I read last month that there is talk of making Ayn Rand's tome Atlas Shrugged into a film. And I remembered that, despite my bona fide teenage obsession with Rand's work (I'm pretty sure I read it all, and went to Objectivist meetings too boot for a while), I had never seen The Fountainhead on film. Netflix rectified that over the Thanksgiving weekend. I also recently picked up a (mericifully) cheap copy of the book.

I can see why The Fountainhead appealed to my teenage self: all the iconoclasm, all the idealism, all the homage to human creativity and freedom (I managed to overlook the ideological and economic implications of Rand's work at the time). I'm here to report that the film (for which Rand wrote the screenplay) is oh-so-very true to the book, but not for the qualities that attracted me to the story as an adolescent: it's overwrought, histrionic, and lacking all subtley. My adult self cringed and giggled all the way through the film, and cringed and giggled all over again when I opened up the book. It's not that I don't still find aspects of Rand's basic take on what makes people tick useful or accurate to some degree. It's the evangelical hypercapitalism that gets me - along with all the drama.

P.S. Ha - one of the external links on the Rand wiki page takes you to The Atlasphere, a dating and networking site "Connecting the admirers of The Fountainhead and Atlas Shrugged" ! - I'm just not sure why Anthem didn't make the cut?

If you would like to comment on my choice of image, just note this was the only commons image I could find....

Thursday, November 16, 2006

Inventory

I just noticed how long a lapse I've had here. Rest assured I've been thinking about writing, but potential posts are in various stages of edits. Too many things seemed interesting to me in the last month, which is a good thing. But now I have to get around to finishing up my thoughts in some semi-tidy packaging for posting here. Until then, here's a summary of topics of works in progress:

The passage of what would have been the 100th birthday of Hannah Arendt, and what she really meant - not what most of us think she meant - when she coined the phrase The Banality of Evil - and all kinds of heavy stuff about the nature of human freedom.

The announcement that Ayn Rand's Atlas Shrugged will be made into a film ( I've got the old Patricia Neal * Gary Cooper Fountainhead on the way to me via Netflix), and my adolescent foray into the inner sanctums of the Objectivists. Also included: how I somehow squared this with my burgeoning socialistic views.

George Orwell: we all must read his nonfiction, as well as fiction, from a very early age. If his undiluted moral sense didn't permeate our collective consciousness and make the world a far better place, most of the English-speaking parts of the world would at least write much better.

An inventory of a recent visit to San Francisco, including wondering just why cars appear parked in the middle of the street there, ostensibly for church. Double parking in NYC is nothing compared to this. Plus a comparison the Public Libaries of Portland, OR, Seattle, WA, NYC, and SF. And maybe something about how New Yorkers are spoiled by having so many Great Public Spaces.

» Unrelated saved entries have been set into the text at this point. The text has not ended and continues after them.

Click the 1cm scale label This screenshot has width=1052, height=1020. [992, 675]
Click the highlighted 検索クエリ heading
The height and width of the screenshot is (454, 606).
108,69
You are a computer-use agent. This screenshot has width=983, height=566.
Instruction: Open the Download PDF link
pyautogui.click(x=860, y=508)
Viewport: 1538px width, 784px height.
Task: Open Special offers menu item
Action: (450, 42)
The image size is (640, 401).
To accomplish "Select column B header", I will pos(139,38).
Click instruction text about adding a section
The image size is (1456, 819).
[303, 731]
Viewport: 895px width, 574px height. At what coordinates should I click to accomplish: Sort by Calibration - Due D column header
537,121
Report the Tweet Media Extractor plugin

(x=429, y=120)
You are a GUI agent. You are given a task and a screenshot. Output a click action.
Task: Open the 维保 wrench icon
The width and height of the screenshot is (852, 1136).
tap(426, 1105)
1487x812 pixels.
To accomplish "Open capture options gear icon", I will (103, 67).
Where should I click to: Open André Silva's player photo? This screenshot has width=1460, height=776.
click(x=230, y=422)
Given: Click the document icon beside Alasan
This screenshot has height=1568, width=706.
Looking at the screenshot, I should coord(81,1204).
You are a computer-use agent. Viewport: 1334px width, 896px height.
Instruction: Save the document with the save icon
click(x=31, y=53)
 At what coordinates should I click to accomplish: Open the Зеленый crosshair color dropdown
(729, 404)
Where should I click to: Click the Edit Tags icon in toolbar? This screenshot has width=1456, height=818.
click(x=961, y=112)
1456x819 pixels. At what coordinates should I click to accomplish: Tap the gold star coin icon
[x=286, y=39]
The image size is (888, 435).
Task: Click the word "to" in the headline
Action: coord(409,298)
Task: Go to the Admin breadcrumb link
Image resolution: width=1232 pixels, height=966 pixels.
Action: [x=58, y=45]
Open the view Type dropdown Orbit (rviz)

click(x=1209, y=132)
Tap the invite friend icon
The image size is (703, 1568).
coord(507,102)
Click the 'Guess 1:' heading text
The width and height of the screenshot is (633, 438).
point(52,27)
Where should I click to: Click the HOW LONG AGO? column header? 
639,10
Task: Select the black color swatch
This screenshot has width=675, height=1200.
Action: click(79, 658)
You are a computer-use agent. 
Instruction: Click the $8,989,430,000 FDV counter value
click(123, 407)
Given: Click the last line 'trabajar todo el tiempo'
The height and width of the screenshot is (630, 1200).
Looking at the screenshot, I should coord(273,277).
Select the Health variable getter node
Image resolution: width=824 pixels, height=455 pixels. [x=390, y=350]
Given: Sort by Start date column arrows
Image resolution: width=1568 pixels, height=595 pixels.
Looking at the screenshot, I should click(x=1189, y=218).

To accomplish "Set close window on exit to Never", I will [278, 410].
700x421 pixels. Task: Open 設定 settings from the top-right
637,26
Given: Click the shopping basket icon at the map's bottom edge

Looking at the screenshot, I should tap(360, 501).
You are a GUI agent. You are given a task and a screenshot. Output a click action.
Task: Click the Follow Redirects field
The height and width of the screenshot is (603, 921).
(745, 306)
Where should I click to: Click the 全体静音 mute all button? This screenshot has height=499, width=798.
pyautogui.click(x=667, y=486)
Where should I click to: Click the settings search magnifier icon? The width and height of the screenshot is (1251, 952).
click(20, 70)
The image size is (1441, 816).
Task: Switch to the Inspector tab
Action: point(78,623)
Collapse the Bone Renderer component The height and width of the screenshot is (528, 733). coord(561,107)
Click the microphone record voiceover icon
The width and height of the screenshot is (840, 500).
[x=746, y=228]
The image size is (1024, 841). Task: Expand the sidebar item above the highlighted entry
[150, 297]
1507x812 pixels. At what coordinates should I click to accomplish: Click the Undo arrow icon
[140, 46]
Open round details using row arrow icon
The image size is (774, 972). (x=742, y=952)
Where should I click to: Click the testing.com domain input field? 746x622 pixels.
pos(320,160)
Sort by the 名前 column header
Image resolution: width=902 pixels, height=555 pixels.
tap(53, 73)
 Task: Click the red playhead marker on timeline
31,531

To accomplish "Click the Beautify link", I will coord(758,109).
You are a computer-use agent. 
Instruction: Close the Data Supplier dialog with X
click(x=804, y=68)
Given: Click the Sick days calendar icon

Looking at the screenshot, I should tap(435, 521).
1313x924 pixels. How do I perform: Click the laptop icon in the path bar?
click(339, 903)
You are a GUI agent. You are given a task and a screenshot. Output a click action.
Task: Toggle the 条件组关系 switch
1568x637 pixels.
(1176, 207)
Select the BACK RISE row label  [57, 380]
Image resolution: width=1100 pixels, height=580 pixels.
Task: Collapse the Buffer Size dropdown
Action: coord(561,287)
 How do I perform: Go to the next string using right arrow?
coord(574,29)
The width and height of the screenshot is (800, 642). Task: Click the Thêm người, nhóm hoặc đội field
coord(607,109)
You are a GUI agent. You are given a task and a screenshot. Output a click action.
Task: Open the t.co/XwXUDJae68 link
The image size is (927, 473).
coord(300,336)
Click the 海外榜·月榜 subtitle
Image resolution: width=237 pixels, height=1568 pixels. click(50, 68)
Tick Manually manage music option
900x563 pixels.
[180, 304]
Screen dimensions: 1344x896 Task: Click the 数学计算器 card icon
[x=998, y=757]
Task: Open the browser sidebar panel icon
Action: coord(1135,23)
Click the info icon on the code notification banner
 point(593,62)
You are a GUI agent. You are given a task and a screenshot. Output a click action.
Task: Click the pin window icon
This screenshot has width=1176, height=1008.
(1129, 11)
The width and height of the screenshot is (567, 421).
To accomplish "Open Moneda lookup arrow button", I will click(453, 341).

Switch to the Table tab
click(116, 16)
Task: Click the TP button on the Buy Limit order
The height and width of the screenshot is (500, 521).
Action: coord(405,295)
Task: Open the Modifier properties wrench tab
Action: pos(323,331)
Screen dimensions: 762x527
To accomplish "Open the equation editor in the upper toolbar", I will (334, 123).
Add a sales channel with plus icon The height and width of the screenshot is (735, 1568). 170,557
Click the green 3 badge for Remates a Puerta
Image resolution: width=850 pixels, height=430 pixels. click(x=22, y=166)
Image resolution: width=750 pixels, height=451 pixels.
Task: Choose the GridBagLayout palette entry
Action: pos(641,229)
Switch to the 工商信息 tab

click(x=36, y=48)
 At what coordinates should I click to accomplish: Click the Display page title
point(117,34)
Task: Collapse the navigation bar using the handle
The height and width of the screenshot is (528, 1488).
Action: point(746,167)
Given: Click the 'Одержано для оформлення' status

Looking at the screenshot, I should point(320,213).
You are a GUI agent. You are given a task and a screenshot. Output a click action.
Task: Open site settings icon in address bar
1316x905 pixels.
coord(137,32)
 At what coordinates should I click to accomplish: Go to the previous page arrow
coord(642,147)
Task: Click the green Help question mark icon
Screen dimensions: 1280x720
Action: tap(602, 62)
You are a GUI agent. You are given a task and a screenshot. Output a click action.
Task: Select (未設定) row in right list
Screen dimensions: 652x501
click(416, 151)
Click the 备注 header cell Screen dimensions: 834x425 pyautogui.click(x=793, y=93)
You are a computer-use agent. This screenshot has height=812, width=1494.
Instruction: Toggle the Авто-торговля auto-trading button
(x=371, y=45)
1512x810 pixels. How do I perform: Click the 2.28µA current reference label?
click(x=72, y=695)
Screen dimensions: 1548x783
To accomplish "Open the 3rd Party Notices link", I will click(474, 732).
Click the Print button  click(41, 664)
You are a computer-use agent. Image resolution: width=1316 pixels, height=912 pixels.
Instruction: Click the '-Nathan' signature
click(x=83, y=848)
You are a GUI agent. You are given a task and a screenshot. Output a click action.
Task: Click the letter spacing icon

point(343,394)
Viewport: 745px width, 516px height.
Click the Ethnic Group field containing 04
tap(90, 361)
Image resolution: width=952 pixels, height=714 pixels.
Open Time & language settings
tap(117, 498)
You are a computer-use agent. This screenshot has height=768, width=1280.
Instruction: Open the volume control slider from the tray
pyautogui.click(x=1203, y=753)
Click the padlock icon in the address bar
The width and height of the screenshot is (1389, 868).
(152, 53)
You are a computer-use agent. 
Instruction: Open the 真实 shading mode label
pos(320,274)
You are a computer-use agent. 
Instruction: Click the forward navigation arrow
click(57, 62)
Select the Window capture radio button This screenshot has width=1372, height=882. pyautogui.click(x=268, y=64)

Polar Bears are shrinking, along with the polar ice caps.

When We Were Kings (the film) and how Muhammad Ali is, unlike most of the people we so easily bestow the title upon, an actual hero, and why. And how I coincidentally ended up watching Street Fight, about Corey Booker's first mayoral campaign in Newark, right after Kings, and therefore must compare one old school black american hero with one new school black american hero-in-the-making.

My cab ride coming home late from work tonight, during which the young Turkish driver showed me it is possible to be both supremely cynical and idealistic at the same time, and with grace.